Herelle v South London Family Housing Association Limited, Lambeth County Court, 26 November 2009
Ms Herelle was the assured tenant of SLFHA (now part of Horizon Housing). Her tenancy of the one bed flat began in September 2001. There had been problems with the property since early in the tenancy including mould growth, an unpleasant odour and damp throughout the flat. SLFHA had carried out drylining to the rear bedroom and replaced damp wall plaster to an area of the hallway in 2006. Rotten window frames with fungal growth, present from an early part of the tenancy, were replaced in 2007.
The landlord’s repairing covenants in the tenancy agreement included the usual terms to repair the structure and exterior and gas/electicity/water/heating installations in parallel with S.11 Landlord and Tenant Act 1985, but also a covenant to repair the interior plasterwork of the property.
On receipt of a single joint expert’s report which stated that the damp was condensation but also due to water penetration due to defective damp proofing in the kitchen, the bathroom and the hallway, which exacerbated the condensation problem, Ms Herelle brought a claim for disrepair. The Single Joint Expert described the odour due to damp as amongst the worst he had encountered. Ms Herelle included damp and mould affected plasterwork in her claim and the historic disrepair to the windows.
SLFHA in the meantime drylined the living room and placed a positive pressure device in the cellar (which SLFHA retained and was not part of the demise). A further single joint expert report confirmed the initial findings of damp penetration to bathroom, kitchen and hallway exacerbating condensation in the property. Other reports commissioned by in 2007 and 2009 by SLFHA, which were in disclosure, also described penetrating damp in these areas.
Shortly prior to trial, SLFHA sought to challenge the Single Joint Expert’s findings and applied to introduce a new expert’s report, which was not yet available at the hearing of the application, which report was apparently to contradict the SJE’s findings in respect of the kitchen and bathroom. The application was dismissed with costs to the Claimant, but the Single Joint Expert was ordered to give oral evidence at trial and to be cross examined on the issue of defective damp-proofing.
Ms Herelle’s claim was for an order for specific performance, general damages for discomfort, distress and inconvenience, and a substantial special damages claim, principally for clothing, footwear, furnishing and other items damaged by damp and mould or by the odour. SLFHA had pleaded limitation, so the claim was limited to the period from February 2003.
At trial, in an extempore judgment, HHJ Welchman accepted the expert’s reports and oral evidence and Ms Herelle’s evidence. It was common ground that, following Quick v Taff Ely BC, there was no liability for condensation per se on SLFHA’s part. However, despite the expert’s evidence that condensation levels across the property had been exacerbated by the damp penetration, HHJ Welchman found that the Defendant’s liability was wholly limited to the areas of damp penetration due to the defective damp proof course; being the kitchen, bathroom and hallway, and any exacerbation of condensation in those specific areas only.

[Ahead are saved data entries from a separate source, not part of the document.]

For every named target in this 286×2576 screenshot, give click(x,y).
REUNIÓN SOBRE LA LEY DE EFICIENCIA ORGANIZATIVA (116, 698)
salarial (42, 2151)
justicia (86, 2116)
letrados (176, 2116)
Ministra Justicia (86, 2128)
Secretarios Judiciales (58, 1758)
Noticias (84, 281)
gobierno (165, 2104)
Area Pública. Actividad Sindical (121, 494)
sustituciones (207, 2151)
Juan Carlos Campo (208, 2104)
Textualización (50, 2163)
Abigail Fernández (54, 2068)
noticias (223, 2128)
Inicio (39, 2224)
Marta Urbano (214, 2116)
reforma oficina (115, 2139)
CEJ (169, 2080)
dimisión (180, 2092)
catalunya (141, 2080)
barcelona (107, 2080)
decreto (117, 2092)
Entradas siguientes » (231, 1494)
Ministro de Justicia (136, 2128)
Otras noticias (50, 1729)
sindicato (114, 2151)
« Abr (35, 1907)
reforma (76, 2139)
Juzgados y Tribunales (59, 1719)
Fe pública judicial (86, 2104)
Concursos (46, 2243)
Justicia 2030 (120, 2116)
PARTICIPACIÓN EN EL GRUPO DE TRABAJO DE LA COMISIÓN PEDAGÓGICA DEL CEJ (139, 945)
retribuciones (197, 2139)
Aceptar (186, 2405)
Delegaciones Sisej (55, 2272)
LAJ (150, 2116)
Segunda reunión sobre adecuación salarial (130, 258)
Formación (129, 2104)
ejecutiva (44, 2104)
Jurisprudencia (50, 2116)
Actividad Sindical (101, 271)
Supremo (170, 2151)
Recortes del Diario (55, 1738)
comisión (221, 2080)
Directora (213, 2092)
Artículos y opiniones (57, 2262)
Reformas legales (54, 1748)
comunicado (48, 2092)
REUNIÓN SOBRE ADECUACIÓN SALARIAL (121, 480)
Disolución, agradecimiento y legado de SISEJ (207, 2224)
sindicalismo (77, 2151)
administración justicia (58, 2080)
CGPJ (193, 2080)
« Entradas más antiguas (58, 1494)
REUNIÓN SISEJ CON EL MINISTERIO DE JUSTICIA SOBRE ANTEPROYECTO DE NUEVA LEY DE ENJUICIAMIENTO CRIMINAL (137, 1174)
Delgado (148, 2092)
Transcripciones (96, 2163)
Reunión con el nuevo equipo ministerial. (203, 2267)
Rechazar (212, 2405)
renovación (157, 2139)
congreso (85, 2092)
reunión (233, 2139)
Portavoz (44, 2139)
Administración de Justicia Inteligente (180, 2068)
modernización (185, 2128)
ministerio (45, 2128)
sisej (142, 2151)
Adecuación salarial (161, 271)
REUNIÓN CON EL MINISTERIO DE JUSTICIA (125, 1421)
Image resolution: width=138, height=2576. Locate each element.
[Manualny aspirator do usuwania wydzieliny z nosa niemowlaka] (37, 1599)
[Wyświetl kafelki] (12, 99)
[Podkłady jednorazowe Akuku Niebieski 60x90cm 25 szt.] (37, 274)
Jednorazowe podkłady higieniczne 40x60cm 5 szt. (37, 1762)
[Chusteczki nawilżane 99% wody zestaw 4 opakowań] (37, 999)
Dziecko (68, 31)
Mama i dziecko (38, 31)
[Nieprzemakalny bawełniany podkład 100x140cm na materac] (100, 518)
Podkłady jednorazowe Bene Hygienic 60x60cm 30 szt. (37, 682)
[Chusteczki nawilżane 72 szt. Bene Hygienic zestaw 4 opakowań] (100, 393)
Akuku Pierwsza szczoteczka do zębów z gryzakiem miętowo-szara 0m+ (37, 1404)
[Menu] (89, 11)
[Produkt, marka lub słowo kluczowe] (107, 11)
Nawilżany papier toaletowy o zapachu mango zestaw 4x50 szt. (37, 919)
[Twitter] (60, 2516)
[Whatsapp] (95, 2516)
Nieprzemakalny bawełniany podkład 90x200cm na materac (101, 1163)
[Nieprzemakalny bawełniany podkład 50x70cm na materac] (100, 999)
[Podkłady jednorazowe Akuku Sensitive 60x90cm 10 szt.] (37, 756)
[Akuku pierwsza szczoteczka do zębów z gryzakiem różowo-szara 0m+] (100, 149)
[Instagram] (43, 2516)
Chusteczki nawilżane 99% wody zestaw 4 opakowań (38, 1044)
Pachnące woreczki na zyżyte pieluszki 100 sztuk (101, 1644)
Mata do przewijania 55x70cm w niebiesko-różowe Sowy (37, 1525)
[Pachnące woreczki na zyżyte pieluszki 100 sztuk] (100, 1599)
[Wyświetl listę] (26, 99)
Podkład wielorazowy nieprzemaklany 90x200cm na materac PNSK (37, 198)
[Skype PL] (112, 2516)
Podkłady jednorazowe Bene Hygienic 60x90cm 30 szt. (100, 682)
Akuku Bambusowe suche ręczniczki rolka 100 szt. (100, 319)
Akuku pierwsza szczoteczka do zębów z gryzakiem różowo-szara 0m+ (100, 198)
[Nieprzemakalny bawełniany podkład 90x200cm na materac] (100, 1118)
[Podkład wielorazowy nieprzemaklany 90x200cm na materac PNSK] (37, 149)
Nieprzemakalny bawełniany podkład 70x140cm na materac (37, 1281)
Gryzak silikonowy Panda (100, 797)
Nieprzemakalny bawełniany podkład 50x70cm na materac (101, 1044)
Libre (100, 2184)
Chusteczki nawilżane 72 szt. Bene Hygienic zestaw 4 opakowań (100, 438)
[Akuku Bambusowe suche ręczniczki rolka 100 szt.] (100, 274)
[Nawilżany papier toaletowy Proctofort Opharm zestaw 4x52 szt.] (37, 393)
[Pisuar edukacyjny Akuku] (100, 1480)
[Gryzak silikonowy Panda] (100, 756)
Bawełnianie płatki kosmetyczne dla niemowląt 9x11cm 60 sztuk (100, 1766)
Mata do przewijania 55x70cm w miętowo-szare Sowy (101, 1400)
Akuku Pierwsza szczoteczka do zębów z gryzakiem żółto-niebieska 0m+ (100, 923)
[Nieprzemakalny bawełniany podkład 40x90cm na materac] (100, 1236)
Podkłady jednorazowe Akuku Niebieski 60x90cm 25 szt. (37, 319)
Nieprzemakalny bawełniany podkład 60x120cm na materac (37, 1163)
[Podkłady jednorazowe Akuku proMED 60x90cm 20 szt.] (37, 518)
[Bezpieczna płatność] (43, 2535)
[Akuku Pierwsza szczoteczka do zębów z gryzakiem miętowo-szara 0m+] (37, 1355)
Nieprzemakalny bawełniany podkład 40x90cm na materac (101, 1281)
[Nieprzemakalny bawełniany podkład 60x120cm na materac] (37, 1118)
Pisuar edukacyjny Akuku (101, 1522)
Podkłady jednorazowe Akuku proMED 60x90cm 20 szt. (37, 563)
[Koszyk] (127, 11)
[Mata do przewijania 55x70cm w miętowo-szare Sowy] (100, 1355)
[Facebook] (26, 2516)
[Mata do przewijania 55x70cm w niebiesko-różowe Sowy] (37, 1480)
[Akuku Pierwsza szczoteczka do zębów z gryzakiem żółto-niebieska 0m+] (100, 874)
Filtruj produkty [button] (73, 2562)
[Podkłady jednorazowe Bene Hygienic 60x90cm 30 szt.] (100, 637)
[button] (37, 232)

As the Claimant’s belongings which had suffered damage were largely kept in the bedroom and living room, SLFHA were not liable for that damage. There was accordingly no award for special damages.
The judgment further did not mention the Claimant’s assertion that plaster throughout the property was or had been defective due to being damp and mouldy and therefore fell under the repairing covenant. There was likewise no mention of the defective windows.
An order for specific performance was made in respect of the damp proofing works as set out in the SJE’s report, estimated to cost some £17,000, with temporary accommodation to be provided for the Claimant for the duration.
On quantum for general damages, Ms Herelle had argued for assessment on the basis of a nominal reduction in rent, assessed as a percentage, following Niazi Services Ltd v Van der Loo [2004] EWCA Civ 53, and English Churches v Shine [2004] EWCA Civ 434, or, if the Court disagreed, then on the basis of the Wallace v Manchester 30 HLR 1111 ‘unofficial tariff’. The average rent for the period of the claim was £3,495 per annum.
The Court awarded general damages of £5,000 for the whole period of the claim, some 6.5 years, (which amounts to £769 pa, 22.6% of the average rent). The extempore judgment did not explain the basis on which this amount had been arrived at.
On costs, the Defendant argued for no order as the Claimant had not succeeded on her sizeable special damages claim. The Court did not accept this but awarded the Claimant two thirds of her costs, excepting the previous costs orders in her favour, in view of the time likely to have been spent on the special damages claim.
We understand that Ms Herelle has applied for permission to appeal to the High Court, so we may get a High Court disrepair quantum case soon.
Thanks to Anthony Gold and Counsel Victoria Osler for the information about the case.
We have been informed that Ms Herelle has now been granted permission to appeal on the ground of new evidence.